[Opening Dataset records section]

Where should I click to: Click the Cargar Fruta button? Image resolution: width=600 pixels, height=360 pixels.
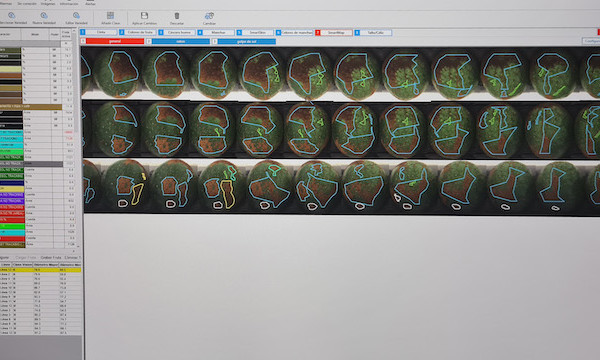(26, 257)

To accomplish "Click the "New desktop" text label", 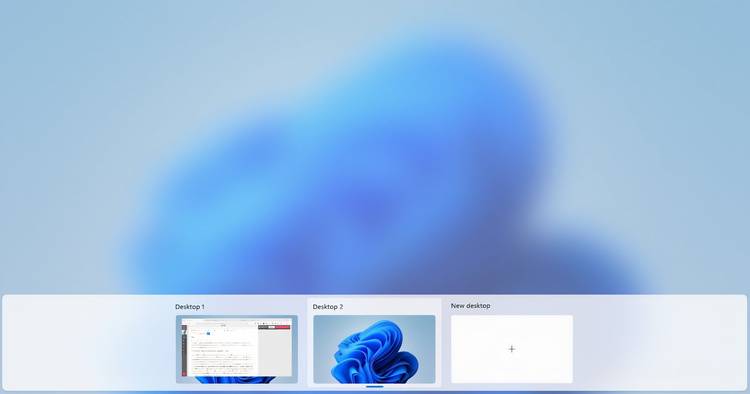I will pyautogui.click(x=470, y=306).
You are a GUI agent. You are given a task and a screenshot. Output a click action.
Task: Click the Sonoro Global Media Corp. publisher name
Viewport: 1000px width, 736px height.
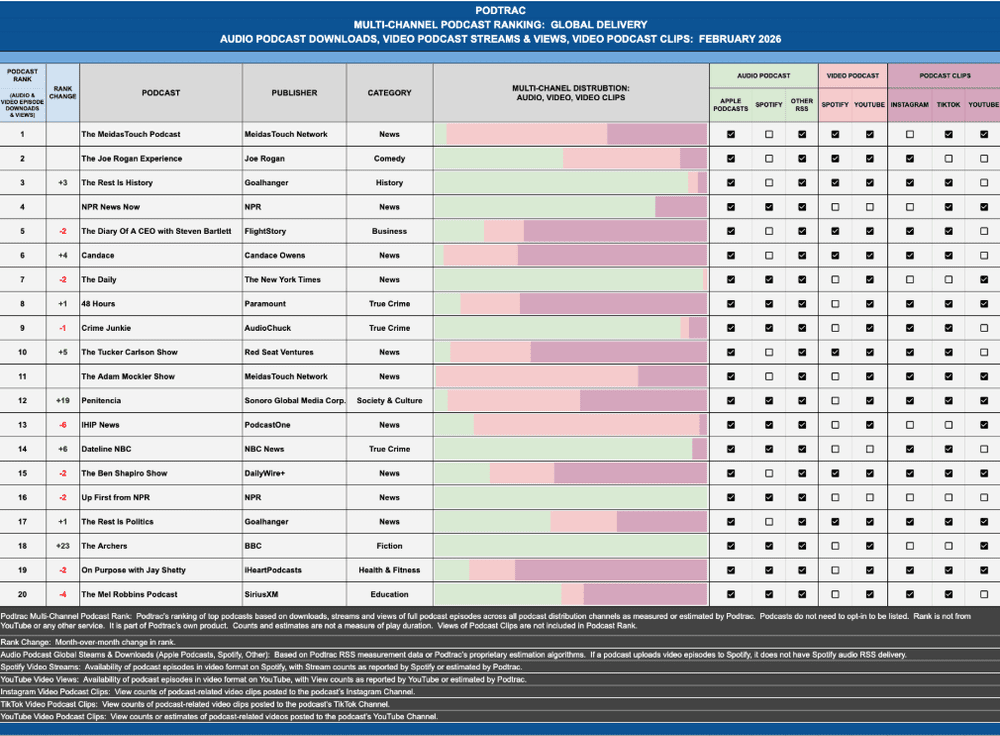293,400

[Closing Dataset records section]

=== What to work on ===
Return only the lines from the one that contains "Task: Click the" through the closing line of the data, inclusive, reproduced exactly and with every picture left out.

=== Expected answer ===
Task: Click the Sonoro Global Media Corp. publisher name
Viewport: 1000px width, 736px height.
293,400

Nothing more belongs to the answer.